◆ Input data ◆

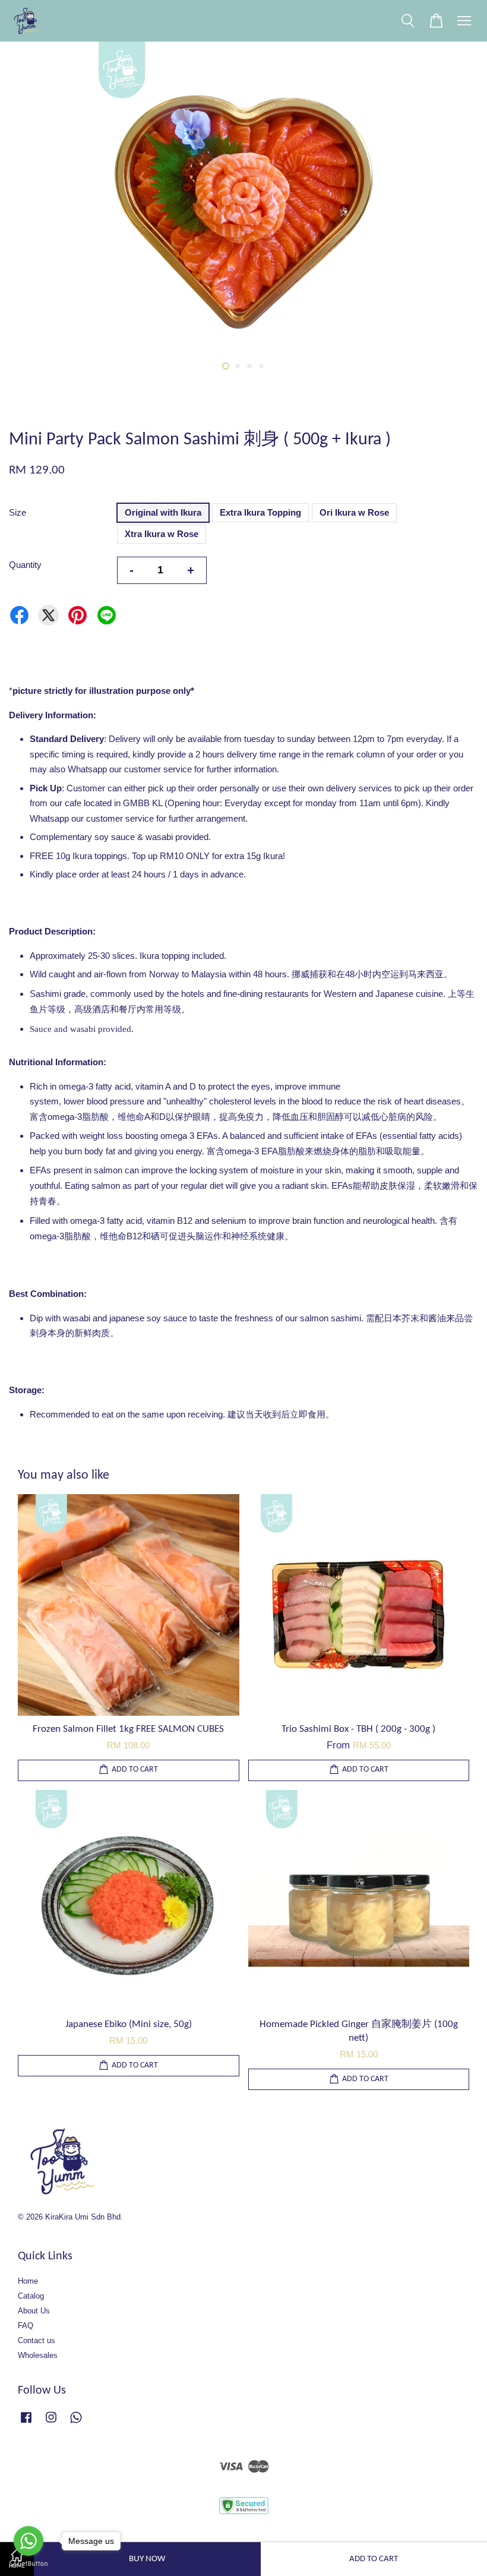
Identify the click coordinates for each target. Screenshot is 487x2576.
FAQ (25, 2325)
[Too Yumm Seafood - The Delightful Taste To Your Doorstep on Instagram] (51, 2423)
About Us (34, 2310)
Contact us (36, 2340)
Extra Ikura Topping (260, 512)
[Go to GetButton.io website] (29, 2564)
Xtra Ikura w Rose (161, 534)
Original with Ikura (163, 512)
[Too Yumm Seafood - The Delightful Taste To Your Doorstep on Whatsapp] (76, 2423)
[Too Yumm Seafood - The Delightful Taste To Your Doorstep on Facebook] (26, 2423)
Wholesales (38, 2355)
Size (17, 512)
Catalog (31, 2295)
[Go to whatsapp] (28, 2541)
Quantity (25, 565)
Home (28, 2281)
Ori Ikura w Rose (354, 512)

◆ Task item ◆
From the records given above, reproduce all text exactly and exclude each picture.

◆ Reply to the task ◆
Identify the click coordinates for each target. Screenshot is 487x2576.
FAQ (25, 2325)
[Too Yumm Seafood - The Delightful Taste To Your Doorstep on Instagram] (51, 2423)
About Us (34, 2310)
Contact us (36, 2340)
Extra Ikura Topping (260, 512)
[Go to GetButton.io website] (29, 2564)
Xtra Ikura w Rose (161, 534)
Original with Ikura (163, 512)
[Too Yumm Seafood - The Delightful Taste To Your Doorstep on Whatsapp] (76, 2423)
[Too Yumm Seafood - The Delightful Taste To Your Doorstep on Facebook] (26, 2423)
Wholesales (38, 2355)
Size (17, 512)
Catalog (31, 2295)
[Go to whatsapp] (28, 2541)
Quantity (25, 565)
Home (28, 2281)
Ori Ikura w Rose (354, 512)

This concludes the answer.